- **Work request**
Which lines run from the one containing "Run the SQL with the console Execute icon" through the end of the material? Transcribe them word for word, and only them.

- **Data listing**
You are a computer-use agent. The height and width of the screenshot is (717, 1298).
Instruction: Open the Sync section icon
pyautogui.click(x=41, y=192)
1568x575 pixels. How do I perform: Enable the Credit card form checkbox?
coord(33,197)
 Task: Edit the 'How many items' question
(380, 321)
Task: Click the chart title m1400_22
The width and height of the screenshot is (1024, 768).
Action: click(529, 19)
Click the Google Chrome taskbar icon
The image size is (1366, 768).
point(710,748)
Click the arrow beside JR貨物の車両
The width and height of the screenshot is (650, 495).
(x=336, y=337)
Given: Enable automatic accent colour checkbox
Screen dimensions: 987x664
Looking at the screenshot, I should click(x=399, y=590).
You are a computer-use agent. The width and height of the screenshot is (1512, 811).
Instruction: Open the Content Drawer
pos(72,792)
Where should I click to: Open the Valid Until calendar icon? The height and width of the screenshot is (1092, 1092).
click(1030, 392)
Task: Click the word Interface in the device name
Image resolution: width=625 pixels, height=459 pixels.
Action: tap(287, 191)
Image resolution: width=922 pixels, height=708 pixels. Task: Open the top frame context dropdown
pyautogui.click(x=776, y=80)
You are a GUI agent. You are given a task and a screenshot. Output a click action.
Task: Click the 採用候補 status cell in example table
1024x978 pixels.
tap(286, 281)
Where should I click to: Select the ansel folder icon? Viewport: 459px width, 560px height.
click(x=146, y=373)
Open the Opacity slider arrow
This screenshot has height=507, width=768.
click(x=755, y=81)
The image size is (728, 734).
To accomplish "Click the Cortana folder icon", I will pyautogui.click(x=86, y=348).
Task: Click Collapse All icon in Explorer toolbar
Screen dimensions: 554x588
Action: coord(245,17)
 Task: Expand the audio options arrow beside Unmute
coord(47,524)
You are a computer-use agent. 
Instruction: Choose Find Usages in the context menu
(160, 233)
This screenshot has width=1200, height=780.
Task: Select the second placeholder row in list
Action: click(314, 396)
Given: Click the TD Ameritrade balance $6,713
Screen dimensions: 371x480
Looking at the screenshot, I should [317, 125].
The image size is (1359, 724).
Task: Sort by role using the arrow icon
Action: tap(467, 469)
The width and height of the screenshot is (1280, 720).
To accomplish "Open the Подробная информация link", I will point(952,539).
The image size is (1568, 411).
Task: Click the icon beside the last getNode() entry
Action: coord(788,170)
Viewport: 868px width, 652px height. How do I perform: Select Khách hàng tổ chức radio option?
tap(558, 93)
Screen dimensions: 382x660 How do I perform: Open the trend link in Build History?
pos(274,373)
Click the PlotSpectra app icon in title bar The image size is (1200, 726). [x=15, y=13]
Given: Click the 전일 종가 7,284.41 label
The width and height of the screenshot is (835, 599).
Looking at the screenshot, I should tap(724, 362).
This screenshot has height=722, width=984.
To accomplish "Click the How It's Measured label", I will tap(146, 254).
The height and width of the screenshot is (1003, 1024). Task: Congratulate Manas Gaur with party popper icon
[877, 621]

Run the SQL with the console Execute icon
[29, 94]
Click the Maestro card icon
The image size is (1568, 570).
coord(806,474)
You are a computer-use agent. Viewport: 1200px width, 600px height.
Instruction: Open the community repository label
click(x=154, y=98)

- **Exercise answer**
Run the SQL with the console Execute icon
[29, 94]
Click the Maestro card icon
The image size is (1568, 570).
coord(806,474)
You are a computer-use agent. Viewport: 1200px width, 600px height.
Instruction: Open the community repository label
click(x=154, y=98)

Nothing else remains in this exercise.